Influence of HDV infection on clinical, biochemical and histological presentation of HBsAg positive chronic hepatitis

— In an attempt to identify some characteristics of HDV infection in the different forms of HBsAg positive chronic hepatitis (CH), we evaluated numerous clinical, biochemical and histological aspects in 203 consecutive HBsAg positive CH patients. The presence of hepatitis delta antigen (HD–Ag) in the liver tissue was the criterion used to identify HDV infection. HD–Ag was observed in none of the 7 patients with non-specific reactive hepatitis, in 14.6% of the 48 with chronic persistent hepatitis (CPH), in 36.4% of the 44 with chronic lobular hepatitis (CLH), in 36% of the 25 with mild chronic active hepatitis (CAH), in 52% of the 36 with severe CAH and in 30.2% of the 43 with inactive or moderately active cirrhosis.
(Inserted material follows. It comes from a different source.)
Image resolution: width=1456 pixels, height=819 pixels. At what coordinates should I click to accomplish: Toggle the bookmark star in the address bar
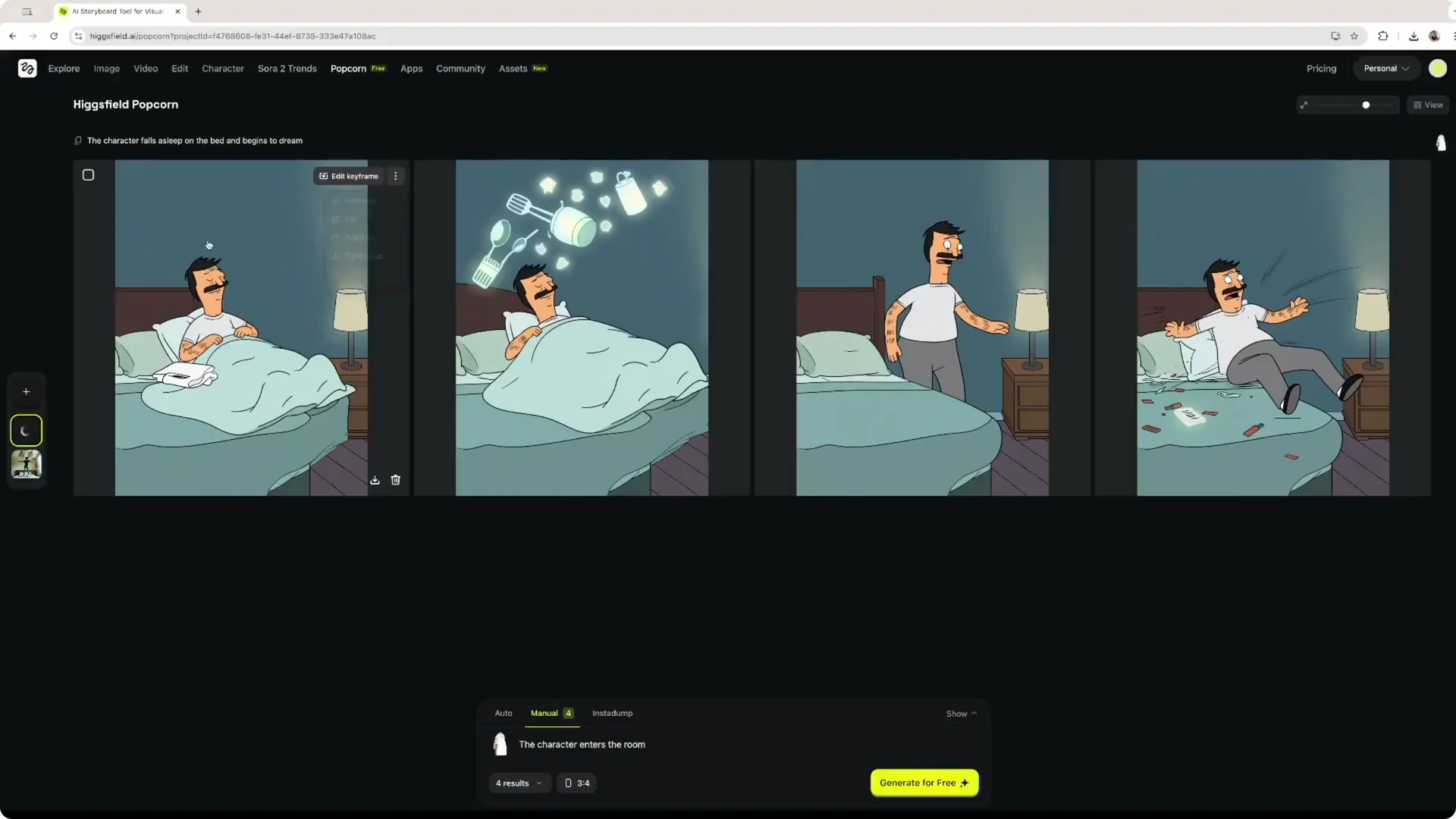pyautogui.click(x=1355, y=36)
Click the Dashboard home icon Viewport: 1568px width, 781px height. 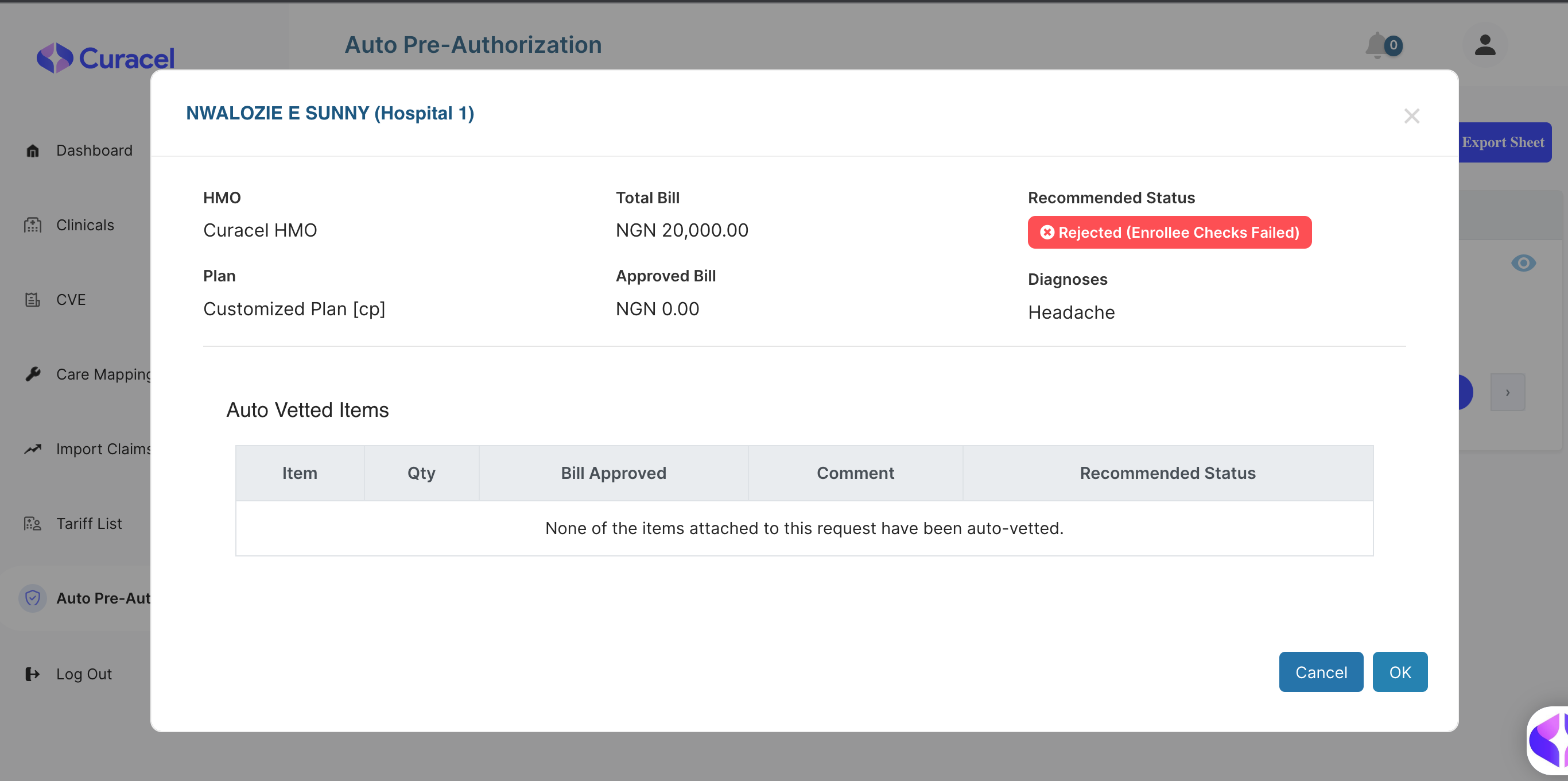click(x=33, y=150)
Compared with the 139 HD–Ag negative patients in this study, the 64 HD–Ag positive patients more frequently had severe CAH (29.7 vs. 12.2%, p < 0.01) and less frequently CPH (10.9 vs. 29.5%, p < 0.01). Of the 139 HD–Ag negative patients, 80 were anti-HD positive and 59 anti-HD negative. The 59 patients with no HD–Ag or anti-HD showed severe CAH less frequently than the 64 HD–Ag positive patients (6.8 vs. 29.7, p < 0.01) and CPH more frequently (44.1 vs. 10.9, p < 0.001). Both in CPH and CLH the presence of HD–Ag in the hepatocytes identified subgroups of patients who frequently showed high serum levels of aminotransferases and gammaglobulins and more extended areas of circumscribed lobular necrosis. HD–Ag positive CAH was characterized by a more frequent occurrence of eosinophilic degeneration of hepatocytes without peripolesis (p < 0.05). Patients with HD–Ag positive cirrhosis were younger than the HD–Ag negative patients (p < 0.05). The data suggest that HDV replication is responsible for a more extended necrosis or degeneration of the hepatocytes and for a more active disease in CPH, CLH and CAH. These Findings per se seem to indicate an unfavourable course of the disease due to HDV infection.